"—A esto vinimos— le diré entonces a María Fernanda— A esto. A encontrarnos con el Sur. En el Sur. A reencontrarnos aquí. A descubrirlo de nuevo. A redescubrirnos. Por eso no habrá viaje que pueda decepcionarme ”. Juan Carlos Pino Correa.
La mágica región del verde de todos los verdes, que en las hojas de árboles centenarios, montañas y nubes multiformes mecidas por el viento conjuga paisajes y atardeceres deslumbrantes, tal como nos las reveló uno de sus hijos —Aurelio Arturo en su clásico libro de poemas Morada al sur—, esta vez cobra vida en lo recóndito de sus entrañas, al ser narrada en amenas y viscerales crónicas por quien desde niño trasegó por las casas de las fincas de sus abuelos, bebió la espuma de la leche de las vacas recién ordeñadas y correteó por sus senderos escabrosos y polvorientos.
Juan Carlos Pino Correa, nacido en Almaguer, con parte de su infancia vivida en La Vega, antes de con su familia trasladarse a Popayán, después de publicar varias novelas, en 2016 emprendió varios viajes de retorno por los intrincados y escabrosos caminos de sus infancia, acompañado de su padre, el también escritor Primo Rurico Pino y su hija María Fernanda.
Después de las visitas y riguroso trabajo de creación literaria nos ofrece Mirada al Sur. Travesía por territorios de la niebla, con 36 crónicas elaboradas después de numerosos viajes de reencuentro con los paisajes y recuerdos de los lugares donde vivió el paraíso de su niñez y los horrores de la violencia, escritas con gran riqueza descriptiva y amenidad que despiertan las ganas de leérselas de una sola sentada.
En la presentación del libro el autor escribe:
“… es una búsqueda que tiene muchas aristas: geográficas, históricas, sociales, culturales, pero también evocadoras, existenciales, reflexivas. Este libro se constituye, entonces, en una travesía geográfica y personal donde prevalece el reconocimiento de una región en todas sus bellezas y problemáticas, y donde elementos del paisaje pueden ser detonante para el recuerdo de tiempos lejanos, de alguna imagen, de algún suceso histórico o para evocar un poema, una canción o un libro leído hace años, pero que se fijó indeleble en lo profundo del ser. El libro así planteado es un ejercicio de reportería, pero también de memoria, un aguzamiento de la mirada y una posibilidad de reflexión sobre un territorio y sus habitantes a la luz de aquello que los hermana con otros o los hace diferentes”.

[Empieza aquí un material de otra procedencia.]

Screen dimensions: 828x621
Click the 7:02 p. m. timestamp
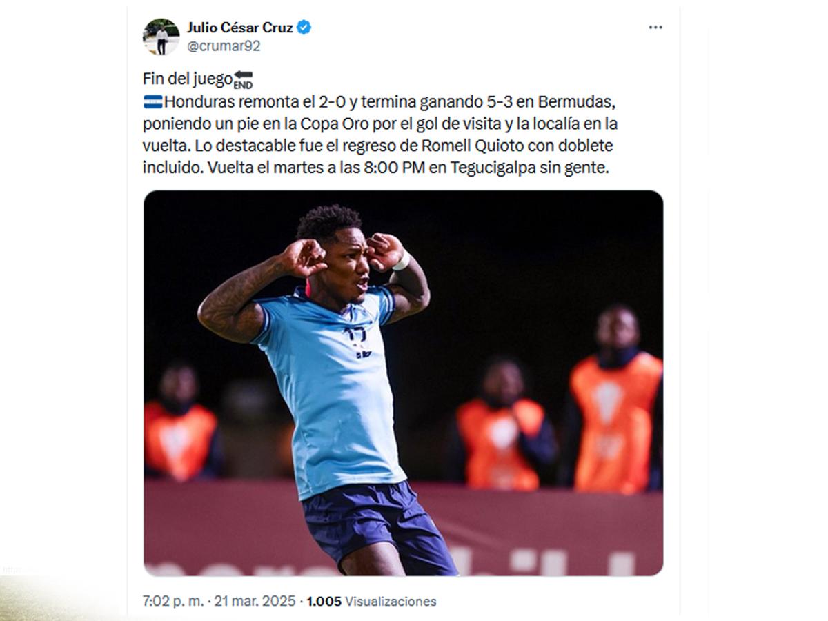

Se trata de contarnos en la esencia de los paisajes y espíritu de sus gentes, la vida de los pueblos que conforman la región del Macizo Colombiano, que comprende numerosas poblaciones del sur del Cauca y norte de Nariño, identificadas en su economía campesina, durante épocas interferidas por el narcotráfico, la violencia guerrillera, militar y paramilitar, que no lograron arrasar con las sanas costumbres, bonhomía, hospitalidad, fiestas tradicionales, hablas, y leyendas míticas, que sus gentes sencillas se cuentan al anochecer en reuniones alrededor de fogones en las cocinas, o en corredores de sus casas sembradas de flores.
Entre las crónicas de situaciones y temas variados, en medio del estremecedor relato de los familiares de las víctimas de los jóvenes engañados con promesas de trabajo para hacerlos aparecer como guerrilleros muertos en combate, se cruzan historias como la del loco que espera los carros a la salida del pueblo para pegarle una pedrada al vidrio panorámico; o la de la abuela con la baba verde del mambeo de la coca escurriendo por la comisura de sus labios ajados, que acompañada por su pequeña nieta, atraviesa un tronco en medio de la carretera para cobrar peaje a los viajeros; el arduo y creativo trabajo que hay detrás de las carrozas que desfilan en las Fiestas de Reyes de Bolívar; la dura jornada del campesino de una pequeña parcela que un día antes del mercado tiene que subir con su escuálido caballo los bultos de naranjas y plátanos que aspira a vender en el mercado del pueblo al día siguiente; o el caminar y cabalgar en medio de la niebla, ventisca y lluvia para llegar a las lagunas donde nacen los ríos Magdalena y Caquetá; o el buscar una salida a la carretera taponada por 8 derrumbes retornando al camino de Los Uvos, donde se toparon con las 17 cruces blancas desteñidas para recordar la matanza de humildes campesinos que hace 25 años cometieron militares y dos civiles intentando hacer creer que eran guerrilleros.
Son una manera de adentrarnos en ese sur profundo, que es un misterio alucinante y revelador para quienes buscamos rescatar aunque sea en los relatos el maravilloso y a la vez escabroso y difuminado por la niebla, tiempo perdido.